Start of READING PASSAGE
ML: Fix compiler warnings

davidrohr · davidrohr · commit 83c6a8a500f4 · 2025-04-22T22:20:14.000+02:00
diff --git a/Common/ML/include/ML/3rdparty/GPUORTFloat16.h b/Common/ML/include/ML/3rdparty/GPUORTFloat16.h
@@ -535,22 +535,22 @@ GPUdi() uint16_t BFloat16Impl<Derived>::ToUint16Impl(float v) noexcept
     result = kPositiveQNaNBits;
   } else {
     auto get_msb_half = [](float fl) {
-      uint16_t result;
+      uint16_t res;
 #ifdef GPUCA_GPUCODE
-      o2::gpu::CAMath::memcpy(&result, reinterpret_cast<char*>(&fl) + sizeof(uint16_t), sizeof(uint16_t));
+      o2::gpu::CAMath::memcpy(&res, reinterpret_cast<char*>(&fl) + sizeof(uint16_t), sizeof(uint16_t));
 #else
 #ifdef __cpp_if_constexpr
       if constexpr (detail::endian::native == detail::endian::little)
 #else
       if (detail::endian::native == detail::endian::little)
End of READING PASSAGE
Start of DATA SECTION
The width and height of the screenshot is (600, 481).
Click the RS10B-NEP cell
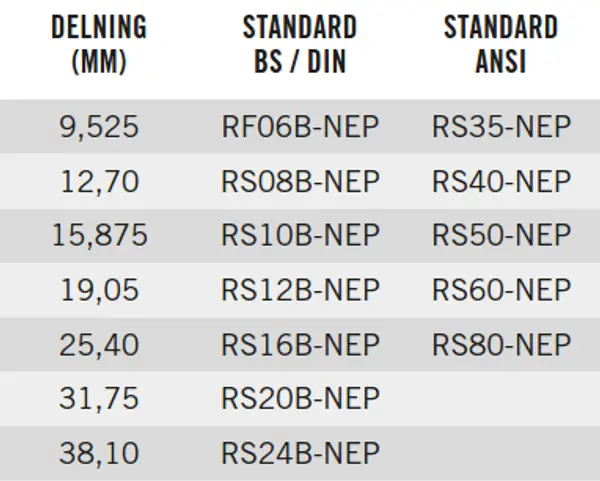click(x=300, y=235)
End of DATA SECTION
GOAL 1 | In the commit diff, what new name replaces the local variable `result` inside `get_msb_half`?
GOAL 2 | Output the portion of the commit diff starting at "davidrohr · davidrohr" and ending at "constexpr (detail::endian::native == detail::endian::little)".
The lines are not required for this work.

WORKED ANSWER 1 | The variable is renamed to `res`.

WORKED ANSWER 2 |
davidrohr · davidrohr · commit 83c6a8a500f4 · 2025-04-22T22:20:14.000+02:00
diff --git a/Common/ML/include/ML/3rdparty/GPUORTFloat16.h b/Common/ML/include/ML/3rdparty/GPUORTFloat16.h
@@ -535,22 +535,22 @@ GPUdi() uint16_t BFloat16Impl<Derived>::ToUint16Impl(float v) noexcept
     result = kPositiveQNaNBits;
   } else {
     auto get_msb_half = [](float fl) {
-      uint16_t result;
+      uint16_t res;
 #ifdef GPUCA_GPUCODE
-      o2::gpu::CAMath::memcpy(&result, reinterpret_cast<char*>(&fl) + sizeof(uint16_t), sizeof(uint16_t));
+      o2::gpu::CAMath::memcpy(&res, reinterpret_cast<char*>(&fl) + sizeof(uint16_t), sizeof(uint16_t));
 #else
 #ifdef __cpp_if_constexpr
       if constexpr (detail::endian::native == detail::endian::little)